Developmental programming: Mechanisms of early exposure to real-life chemicals in biosolids on offspring ovarian dynamics

Female reproductive capacity is shaped by ovarian reserve and patterns of follicle development. Ovarian reserve depletion occurs by follicle activation and atresia, which are affected by environmental chemicals (ECs). Because humans are simultaneously exposed to hundreds of ECs, real-life exposure models are essential to assess patterns of atresia after EC exposure. Previous findings demonstrate maternal preconceptional and gestational EC exposure via biosolids increases activation rate and reduces primordial follicle pool in juvenile, but not adult sheep.

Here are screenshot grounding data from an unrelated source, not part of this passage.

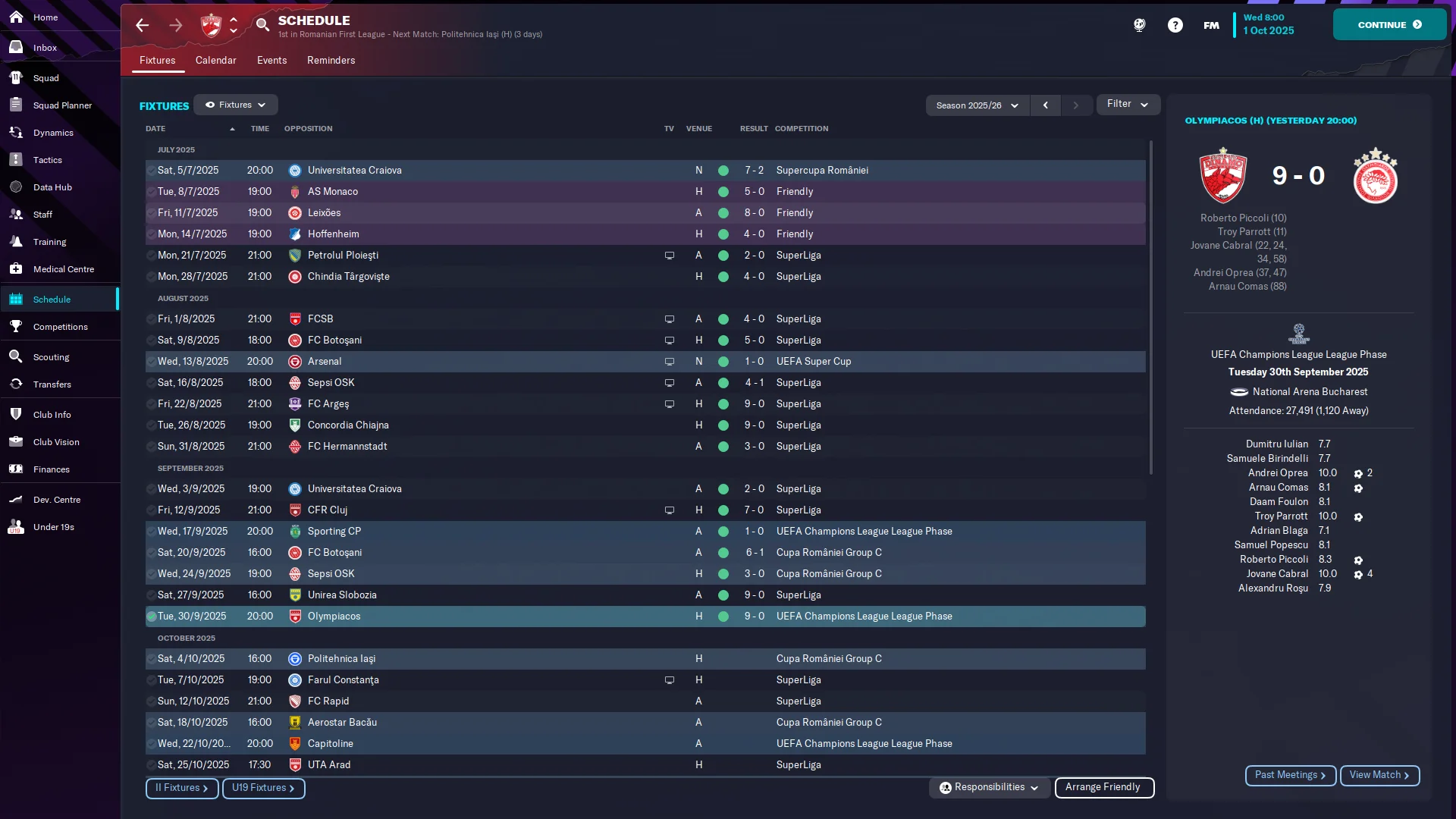Open the Scouting magnifier icon
Screen dimensions: 1456x819
pyautogui.click(x=16, y=357)
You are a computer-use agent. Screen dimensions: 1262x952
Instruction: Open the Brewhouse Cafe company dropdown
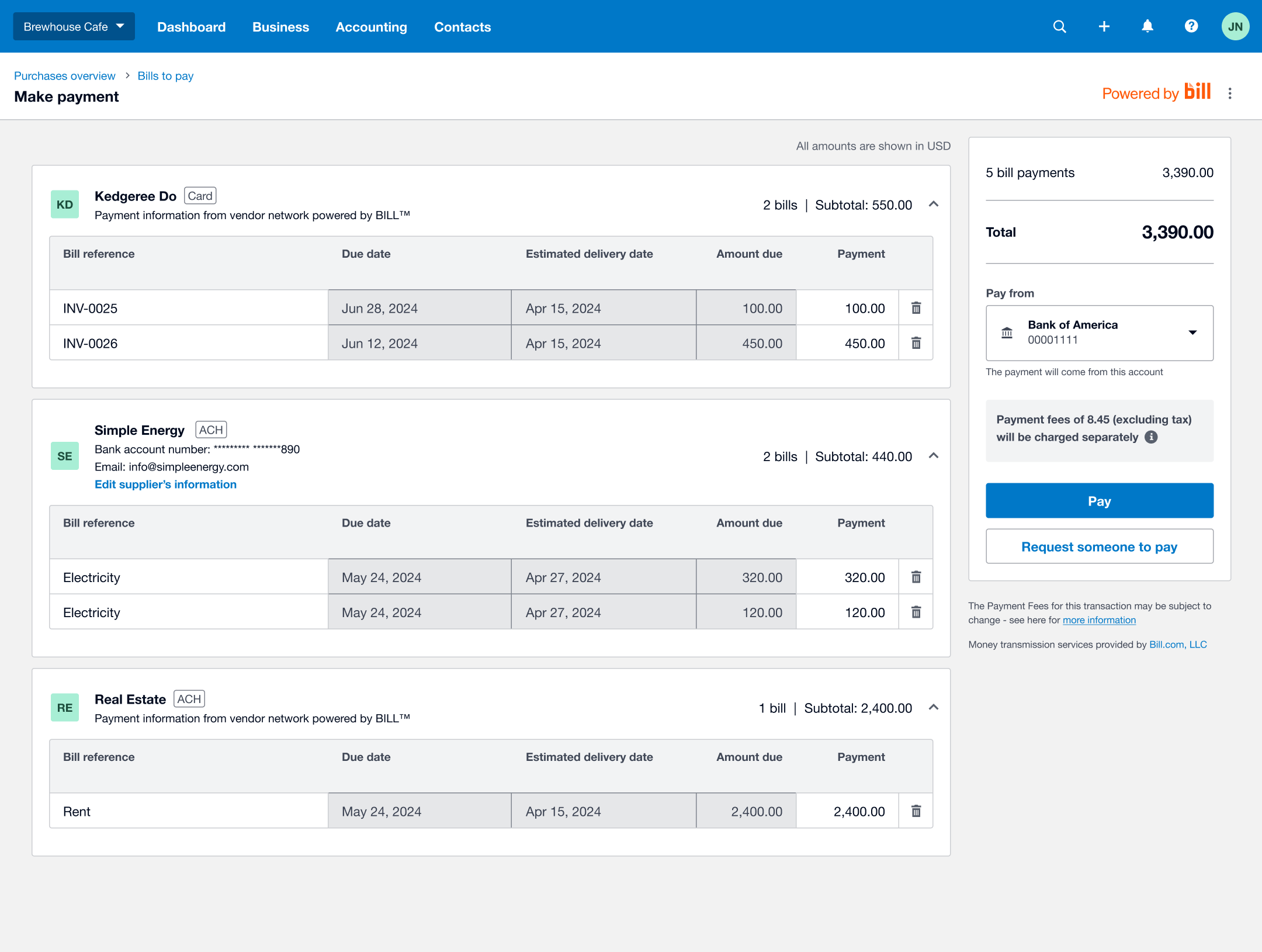click(x=74, y=26)

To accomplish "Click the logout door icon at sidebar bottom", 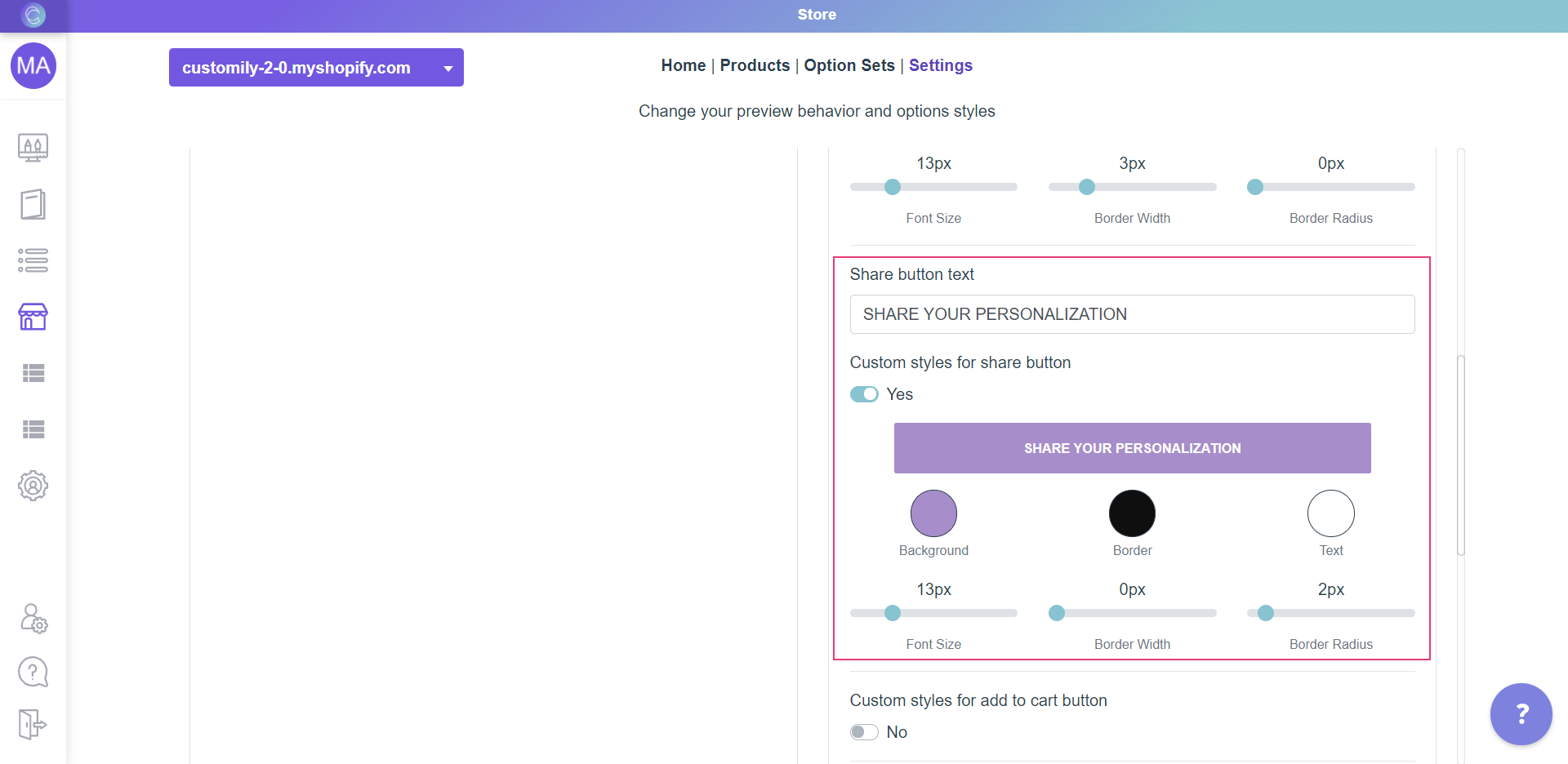I will coord(33,724).
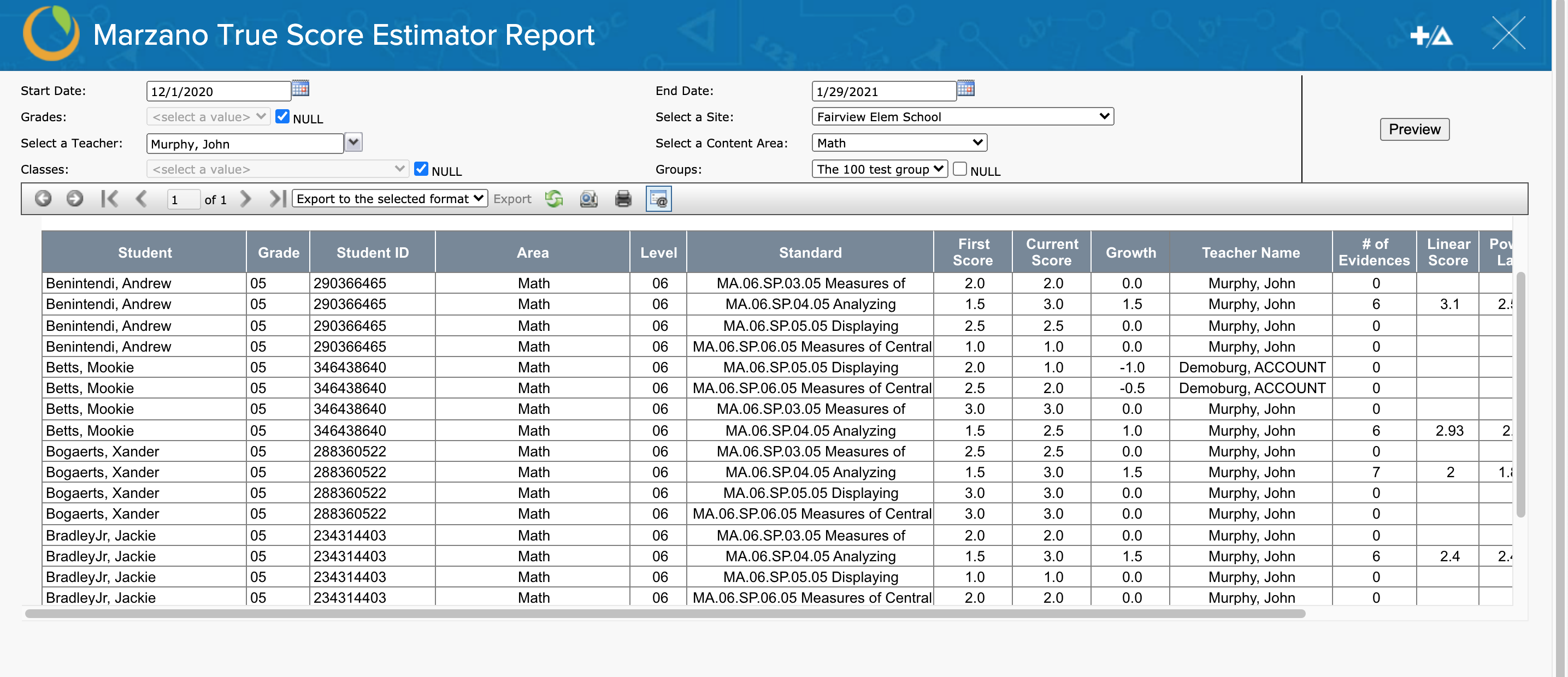The height and width of the screenshot is (677, 1568).
Task: Click the print preview icon
Action: (588, 199)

We hypothesized that this shift involves changes in death and proliferative pathways that impact follicle atresia from juvenile to adult life. Ovaries were collected from juvenile (9.5 weeks) and adult (2.5 years) offspring from ewes grazed on biosolids-treated pasture (BTP) or inorganic fertilizer-treated pasture (Control). Follicular atresia was assessed through morphological characteristics and molecular death pathways, including expression of markers for apoptosis (CASP3), autophagy (LC3), ferroptosis (GPX4), and proliferation (Ki67). There were higher levels of apoptosis and autophagy, and lower proliferation, in juvenile BTP offspring compared to controls. In adult BTP offspring, apoptosis and proliferation were similar, autophagy was lower, and ferroptosis was higher compared to controls. Apoptosis was lower and ferroptosis was higher in adults than juveniles, regardless of treatment. Adult BTP offspring had lower autophagy and similar proliferation levels than juvenile BTP offspring. These findings suggest that lower autophagy and lack of decrease in proliferation contribute to normalization of activation rate and ovarian pool in BTP adult offspring and supportive of lasting impacts of gestational EC exposure on offspring follicular health.